= TASK TO COMPLETE =
Which of the lines below contain the string "message", with case counting? List each of those lines in full.

= ENTRIES SUPPLIED =

** START **

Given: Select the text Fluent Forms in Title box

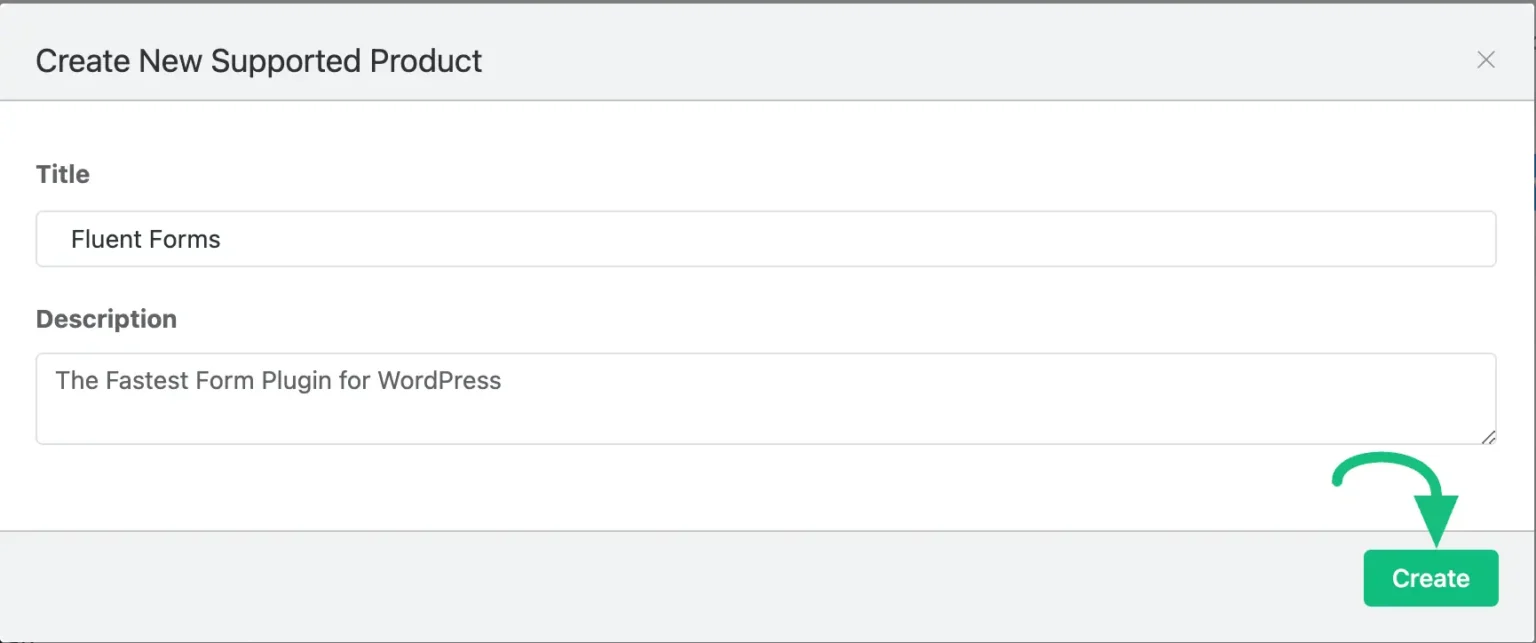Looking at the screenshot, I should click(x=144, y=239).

** END **
** START **

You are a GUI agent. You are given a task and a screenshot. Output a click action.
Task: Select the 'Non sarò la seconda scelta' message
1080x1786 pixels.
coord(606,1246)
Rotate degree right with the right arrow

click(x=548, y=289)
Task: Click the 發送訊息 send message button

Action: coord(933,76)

** END **

= SOLUTION FOR THIS TASK =
Task: Select the 'Non sarò la seconda scelta' message
Task: Click the 發送訊息 send message button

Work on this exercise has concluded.